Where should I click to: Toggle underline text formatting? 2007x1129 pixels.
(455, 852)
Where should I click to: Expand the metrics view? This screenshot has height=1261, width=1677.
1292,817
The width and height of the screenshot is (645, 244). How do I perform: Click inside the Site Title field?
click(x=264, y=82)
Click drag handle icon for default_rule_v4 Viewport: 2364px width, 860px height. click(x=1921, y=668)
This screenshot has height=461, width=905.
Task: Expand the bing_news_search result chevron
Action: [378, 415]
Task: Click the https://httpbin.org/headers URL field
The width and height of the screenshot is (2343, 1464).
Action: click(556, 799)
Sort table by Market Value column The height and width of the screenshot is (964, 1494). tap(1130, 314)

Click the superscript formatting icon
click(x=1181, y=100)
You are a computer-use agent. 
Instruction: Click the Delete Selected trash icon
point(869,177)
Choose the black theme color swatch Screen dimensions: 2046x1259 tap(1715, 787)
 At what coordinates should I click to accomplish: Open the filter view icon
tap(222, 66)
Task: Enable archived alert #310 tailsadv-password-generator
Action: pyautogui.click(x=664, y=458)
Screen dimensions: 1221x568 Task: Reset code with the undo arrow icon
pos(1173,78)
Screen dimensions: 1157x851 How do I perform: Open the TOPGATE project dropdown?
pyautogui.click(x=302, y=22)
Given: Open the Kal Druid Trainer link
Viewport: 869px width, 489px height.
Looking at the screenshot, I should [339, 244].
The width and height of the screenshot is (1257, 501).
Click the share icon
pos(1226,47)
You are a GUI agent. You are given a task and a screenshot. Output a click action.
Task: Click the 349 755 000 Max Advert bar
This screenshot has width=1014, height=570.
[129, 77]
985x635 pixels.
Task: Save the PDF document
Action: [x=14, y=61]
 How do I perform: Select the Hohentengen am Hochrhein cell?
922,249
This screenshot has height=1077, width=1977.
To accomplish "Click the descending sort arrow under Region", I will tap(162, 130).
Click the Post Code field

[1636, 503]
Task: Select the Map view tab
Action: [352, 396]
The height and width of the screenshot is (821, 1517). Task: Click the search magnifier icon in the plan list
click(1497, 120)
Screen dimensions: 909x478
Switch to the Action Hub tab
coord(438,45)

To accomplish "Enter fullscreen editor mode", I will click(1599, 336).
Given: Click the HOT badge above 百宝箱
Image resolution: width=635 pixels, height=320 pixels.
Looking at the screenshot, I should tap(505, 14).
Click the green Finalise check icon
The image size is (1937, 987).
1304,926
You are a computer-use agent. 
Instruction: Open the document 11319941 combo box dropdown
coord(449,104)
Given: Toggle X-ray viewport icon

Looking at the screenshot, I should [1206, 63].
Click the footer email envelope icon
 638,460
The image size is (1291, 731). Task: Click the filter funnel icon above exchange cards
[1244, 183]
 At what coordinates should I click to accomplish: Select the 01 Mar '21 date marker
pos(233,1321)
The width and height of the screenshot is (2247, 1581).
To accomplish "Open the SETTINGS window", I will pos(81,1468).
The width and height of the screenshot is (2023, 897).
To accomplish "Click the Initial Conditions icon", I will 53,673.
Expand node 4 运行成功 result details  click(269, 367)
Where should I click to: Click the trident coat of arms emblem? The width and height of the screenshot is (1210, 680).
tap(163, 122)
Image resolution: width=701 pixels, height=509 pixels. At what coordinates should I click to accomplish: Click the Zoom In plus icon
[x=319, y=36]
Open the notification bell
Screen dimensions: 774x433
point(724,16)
-------
*Description of the task*. Reproduce the whole listing word for word.

*Output of the task*.
Where should I click to: Toggle underline text formatting? 2007x1129 pixels.
(455, 852)
Where should I click to: Expand the metrics view? This screenshot has height=1261, width=1677.
1292,817
The width and height of the screenshot is (645, 244). How do I perform: Click inside the Site Title field?
click(x=264, y=82)
Click drag handle icon for default_rule_v4 Viewport: 2364px width, 860px height. click(x=1921, y=668)
This screenshot has height=461, width=905.
Task: Expand the bing_news_search result chevron
Action: [378, 415]
Task: Click the https://httpbin.org/headers URL field
The width and height of the screenshot is (2343, 1464).
Action: click(556, 799)
Sort table by Market Value column The height and width of the screenshot is (964, 1494). tap(1130, 314)

Click the superscript formatting icon
click(x=1181, y=100)
You are a computer-use agent. 
Instruction: Click the Delete Selected trash icon
point(869,177)
Choose the black theme color swatch Screen dimensions: 2046x1259 tap(1715, 787)
 At what coordinates should I click to accomplish: Open the filter view icon
tap(222, 66)
Task: Enable archived alert #310 tailsadv-password-generator
Action: pyautogui.click(x=664, y=458)
Screen dimensions: 1221x568 Task: Reset code with the undo arrow icon
pos(1173,78)
Screen dimensions: 1157x851 How do I perform: Open the TOPGATE project dropdown?
pyautogui.click(x=302, y=22)
Given: Open the Kal Druid Trainer link
Viewport: 869px width, 489px height.
Looking at the screenshot, I should [339, 244].
The width and height of the screenshot is (1257, 501).
Click the share icon
pos(1226,47)
You are a GUI agent. You are given a task and a screenshot. Output a click action.
Task: Click the 349 755 000 Max Advert bar
This screenshot has width=1014, height=570.
[129, 77]
985x635 pixels.
Task: Save the PDF document
Action: [x=14, y=61]
 How do I perform: Select the Hohentengen am Hochrhein cell?
922,249
This screenshot has height=1077, width=1977.
To accomplish "Click the descending sort arrow under Region", I will tap(162, 130).
Click the Post Code field

[1636, 503]
Task: Select the Map view tab
Action: [352, 396]
The height and width of the screenshot is (821, 1517). Task: Click the search magnifier icon in the plan list
click(1497, 120)
Screen dimensions: 909x478
Switch to the Action Hub tab
coord(438,45)

To accomplish "Enter fullscreen editor mode", I will click(1599, 336).
Given: Click the HOT badge above 百宝箱
Image resolution: width=635 pixels, height=320 pixels.
Looking at the screenshot, I should tap(505, 14).
Click the green Finalise check icon
The image size is (1937, 987).
1304,926
You are a computer-use agent. 
Instruction: Open the document 11319941 combo box dropdown
coord(449,104)
Given: Toggle X-ray viewport icon

Looking at the screenshot, I should [1206, 63].
Click the footer email envelope icon
 638,460
The image size is (1291, 731). Task: Click the filter funnel icon above exchange cards
[1244, 183]
 At what coordinates should I click to accomplish: Select the 01 Mar '21 date marker
pos(233,1321)
The width and height of the screenshot is (2247, 1581).
To accomplish "Open the SETTINGS window", I will pos(81,1468).
The width and height of the screenshot is (2023, 897).
To accomplish "Click the Initial Conditions icon", I will 53,673.
Expand node 4 运行成功 result details  click(269, 367)
Where should I click to: Click the trident coat of arms emblem? The width and height of the screenshot is (1210, 680).
tap(163, 122)
Image resolution: width=701 pixels, height=509 pixels. At what coordinates should I click to accomplish: Click the Zoom In plus icon
[x=319, y=36]
Open the notification bell
Screen dimensions: 774x433
point(724,16)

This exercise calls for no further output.